Immer zu Beginn des Frühlings fühlt sich Deutschland den digitalen Puls. Wir prüfen, wie wir im Vergleich zu anderen Ländern dastehen und wie unser technologisches „Ich“ charakterisiert werden kann. Ohne Zweifel, es ist CeBIT-Zeit. Erstaunlicherweise hält die Reputation der – nach eigener Aussage – immer noch weltweit größten Messe für IT nicht mit dem Stellenwert des Themas Digitalisierung in der öffentlichen Diskussion mit. Man kann den Eindruck gewinnen, dass in allen Branchen nach Herzenslust digitalisiert wird und im Grunde jede Branchenfachmesse in absehbarer Zeit eine IT-Veranstaltung sein wird. Beispiel: Das bestimmende Thema der Hannover Messe Industrie wird, wer hätte es gedacht, Industrie 4.0 sein. Die IAA wird von den Diskussionen rund um das autonome Fahren und die entsprechenden Plattformen geprägt. Was bleibt also noch von der Rest-CeBIT?

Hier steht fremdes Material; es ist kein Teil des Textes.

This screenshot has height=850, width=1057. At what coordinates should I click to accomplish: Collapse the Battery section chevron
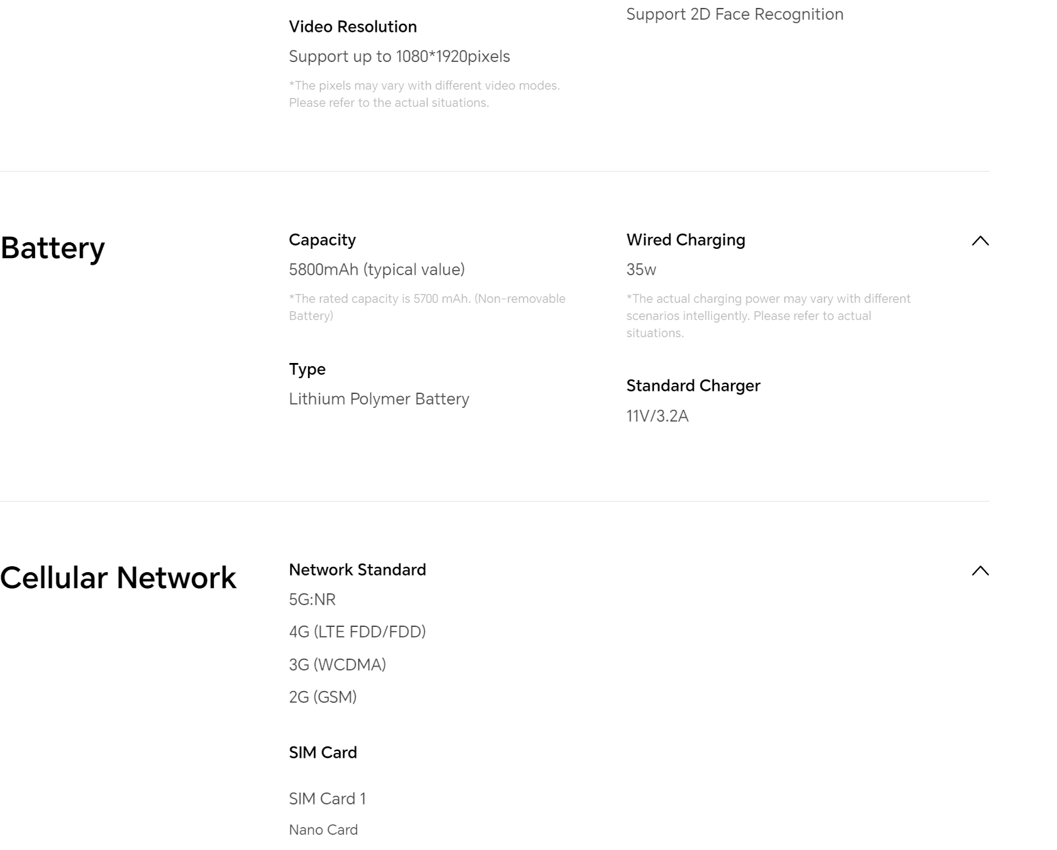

Digitalisierung wird als Chance empfunden
Der Branchenverband Bitkom kommt pünktlich zur Messe mit einer Studie um die Ecke, die den Einfluss der Digitalisierung auf Wirtschaft und Gesellschaft beschreibt. Demnach ist diese zumindest in den Unternehmen angekommen. Laut Studie sehen 90 Prozent der befragten Geschäftsführer und Vorstände in Unternehmen ab 20 Mitarbeitern Digitalisierung eher als Chance. Dies untermauert, dass sich die technologiefreundliche Stimmung bei den Entscheidern im Vergleich zu der Erhebung im vergangenen Jahr noch einmal erhöht hat. Entsprechend geben mittlerweile drei Viertel aller Unternehmen an, über eine Digital-Strategie zu verfügen. Diese Aussage haben vor zwei Jahren erst 63 Prozent getroffen.
Eine neue Gelassenheit
Interessanter Weise geben sich die befragten Unternehmen aktuell gelassener, wenn es um ihre digitale Entwicklung geht. So hält nur noch jeder zweite Befragte (55 Prozent) die digitale Transformation für eine große Herausforderung für das eigene Unternehmen. Dieser Wert lag vor zwei Jahren noch bei rund 70 Prozent. Lediglich elf Prozent glauben, dass die Digitalisierung die Existenz des eigenen Unternehmens gefährdet kann. Vor zwei Jahren lag der Anteil mit 19 Prozent noch etwa doppelt so hoch.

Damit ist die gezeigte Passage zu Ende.